The American Legion Auxiliary website describes how the poppy gained its place in Remembrance Days around the free world.
Battle-weary World War I soldiers brought home memories of a barren landscape transformed by vivid, blood-red wild poppies that became a symbol of the sacrifice of lives in war and represented the hope that none had died in vain.
The poppy as a memorial flower can be traced to one woman, Moina Michael, who was so moved by Canadian Lt. Col. John McCrae's poem, "In Flanders Fields," she wrote a response; "... the blood of heroes never dies/But lends a luster to the red/Of the flower that blooms above the dead/In Flanders Fields."
In November 1918, Michael bought a bouquet of poppies and handed them out to businessmen meeting at the YMCA where she worked, asking them to wear the poppy as a tribute to the fallen. Later she launched a campaign that led to the adoption of the poppy as the national symbol of sacrifice.
Source: The American Legion Auxiliary
As certain as the blooming of the poppies at Flanders Field in Belgium, the women of Pikeville, Tenn.'s American Legion Auxiliary Unit 66 will man their post at the corner of the Bledsoe County Courthouse Square on Friday.
Hannah T. Schoolfield and fellow members of the auxiliary have been carrying on the tradition of pinning red paper poppies on passers-by for Memorial Day over three decades, and this Friday they'll gather at the northwest corner of the courthouse lawn to dole out poppies again.
"This time we've got 250 poppies that will be pinned on people who pass by. We explain to them the significance of the poppy," said Schoolfield, whose sister, Sarah Poulson, and two brothers, James F. Robnett Jr. and John Robnett, served in World War II. The memorial flowers are handmade by veterans as part of their therapeutic rehabilitation and are distributed to people free, though donations are encouraged.
Poppy Day starts at 9 a.m. CDT and will continue until sometime after lunch.
The poppies symbolize the price of war and sacrifice and harken back to World War I and Canadian physician Lt. Col. John McCrae who penned the iconic poem, "In Flanders Fields," said Schoolfield, who says she is "in my 80s."

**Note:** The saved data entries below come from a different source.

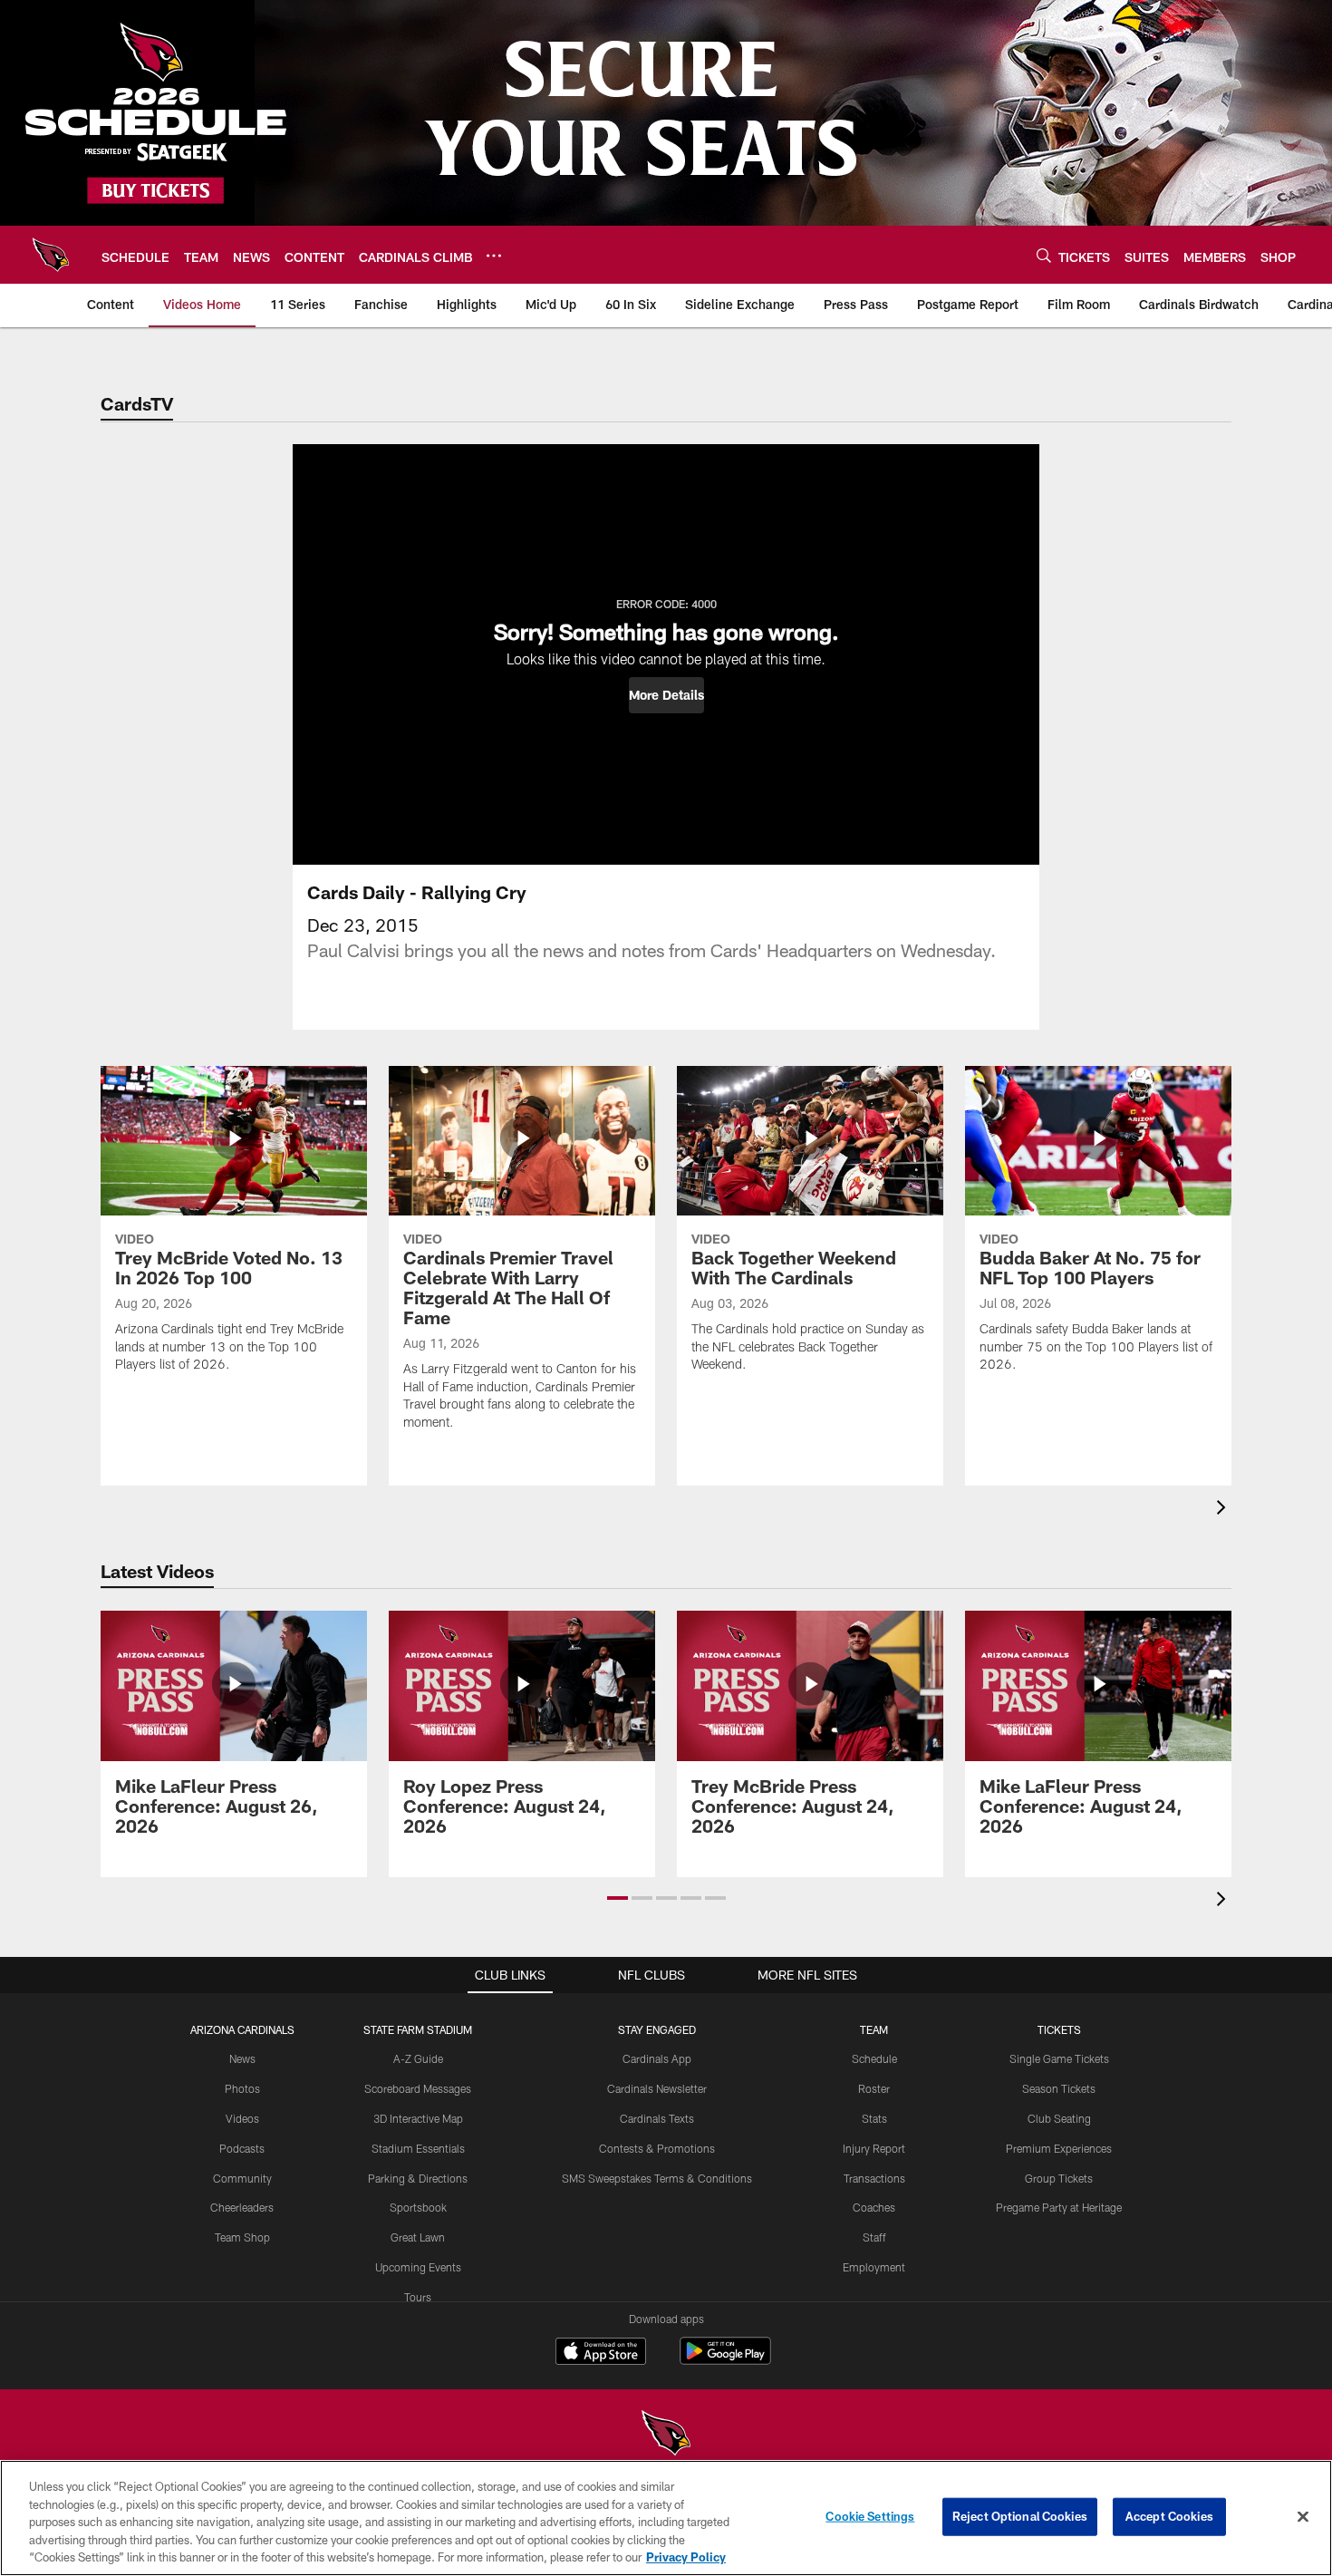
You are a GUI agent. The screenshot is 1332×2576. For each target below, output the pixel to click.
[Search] (1044, 255)
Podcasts (242, 2148)
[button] (666, 695)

Schoolfield says pinning poppies on people has been a Pikeville tradition since she became a charter member of the auxiliary 30 years ago. Auxiliary members keep an empty seat at their poppy post to represent those missing in action or who are prisoners of war, she said.
Willie Grace McMillon Angel, 79, has been participating in Pikeville's Poppy Day for the past 10 years. Angel lost her brother, Harold McMillon, in World War II.

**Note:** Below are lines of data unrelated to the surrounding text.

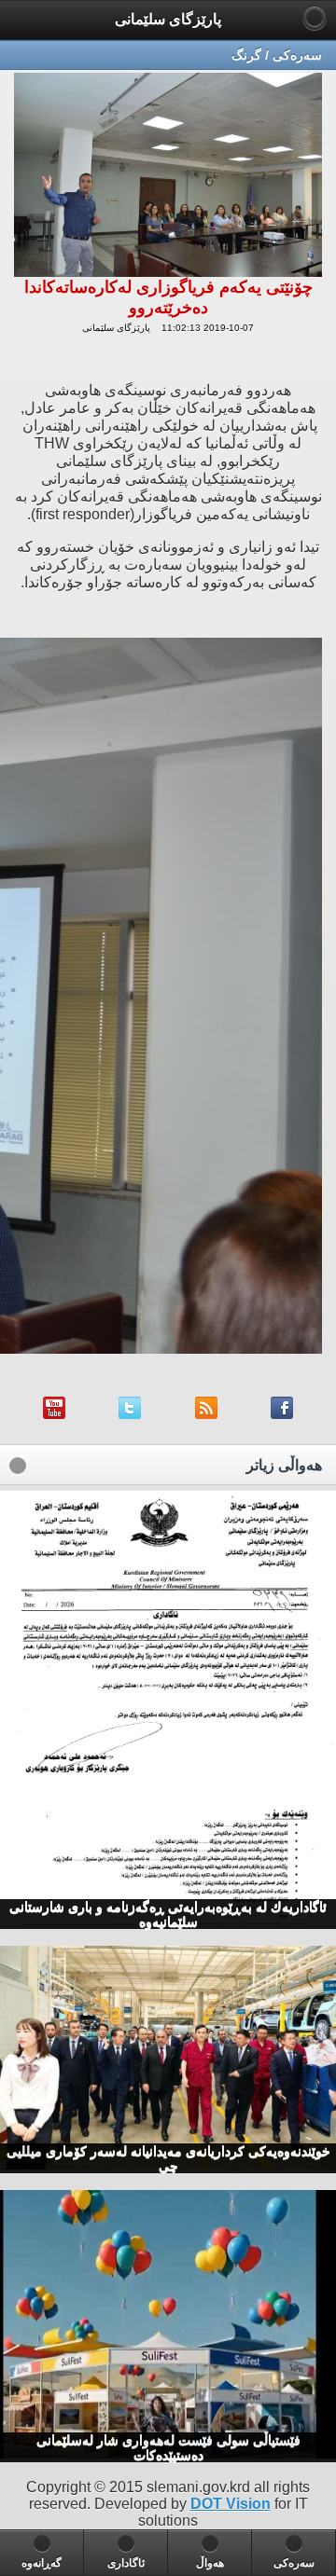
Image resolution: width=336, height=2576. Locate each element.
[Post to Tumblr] (54, 1414)
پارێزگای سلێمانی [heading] (168, 19)
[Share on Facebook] (282, 1414)
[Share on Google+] (130, 1414)
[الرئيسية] (314, 18)
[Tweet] (206, 1414)
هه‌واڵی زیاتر (284, 1465)
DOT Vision (230, 2504)
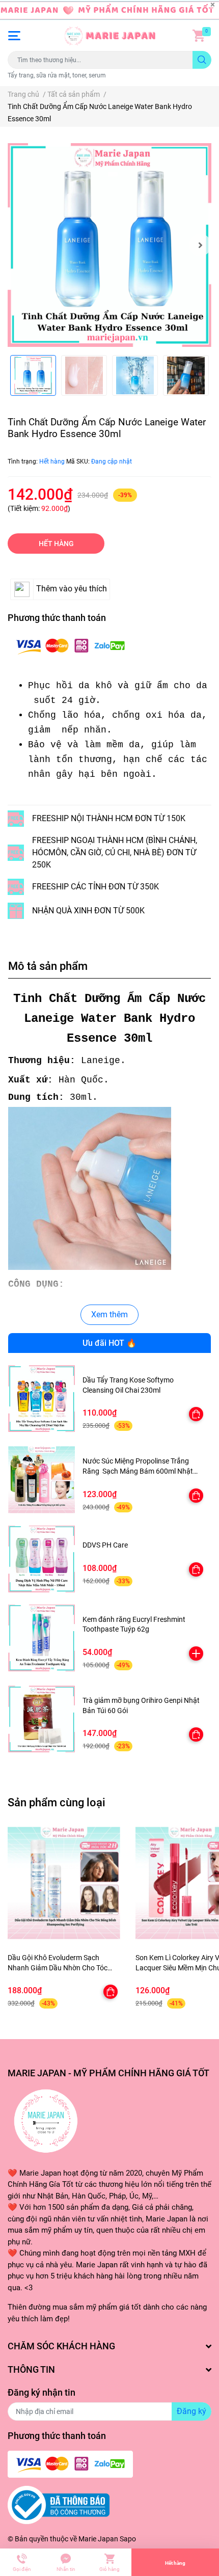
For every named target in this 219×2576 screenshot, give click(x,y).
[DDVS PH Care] (41, 1559)
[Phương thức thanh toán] (70, 645)
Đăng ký (191, 2411)
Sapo (128, 2539)
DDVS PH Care (105, 1545)
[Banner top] (109, 10)
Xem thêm (109, 1314)
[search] (202, 60)
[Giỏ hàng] (199, 36)
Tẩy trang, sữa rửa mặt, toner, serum (57, 75)
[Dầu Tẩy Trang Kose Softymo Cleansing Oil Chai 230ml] (41, 1398)
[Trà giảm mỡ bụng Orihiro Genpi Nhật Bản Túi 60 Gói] (41, 1719)
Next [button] (200, 245)
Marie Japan (98, 2539)
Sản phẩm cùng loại (56, 1802)
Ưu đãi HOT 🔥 (109, 1343)
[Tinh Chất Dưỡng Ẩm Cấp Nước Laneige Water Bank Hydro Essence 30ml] (109, 245)
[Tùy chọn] (196, 1414)
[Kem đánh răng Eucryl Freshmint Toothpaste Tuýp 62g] (41, 1638)
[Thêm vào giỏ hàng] (196, 1653)
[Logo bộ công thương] (59, 2504)
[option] (109, 245)
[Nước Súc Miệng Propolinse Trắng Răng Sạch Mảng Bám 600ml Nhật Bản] (41, 1479)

Angel hopes for lots of interested people Friday because they "need to know what poppy day stands for." She also grows bright red poppies at her home, because she thinks they're beautiful.
Schoolfield hopes the little paper flowers handed out Friday and throughout Memorial Day weekend are significant for the families of the almost 5,000 U.S. soldiers killed in action since 2001 as they have been for the families of war dead over the decades.
"The worst thing that can happen is to be forgotten," Schoolfield said, recalling McCrae's words, ..."If ye break faith with us who die/We shall not sleep."
"That's what it's all about," she said.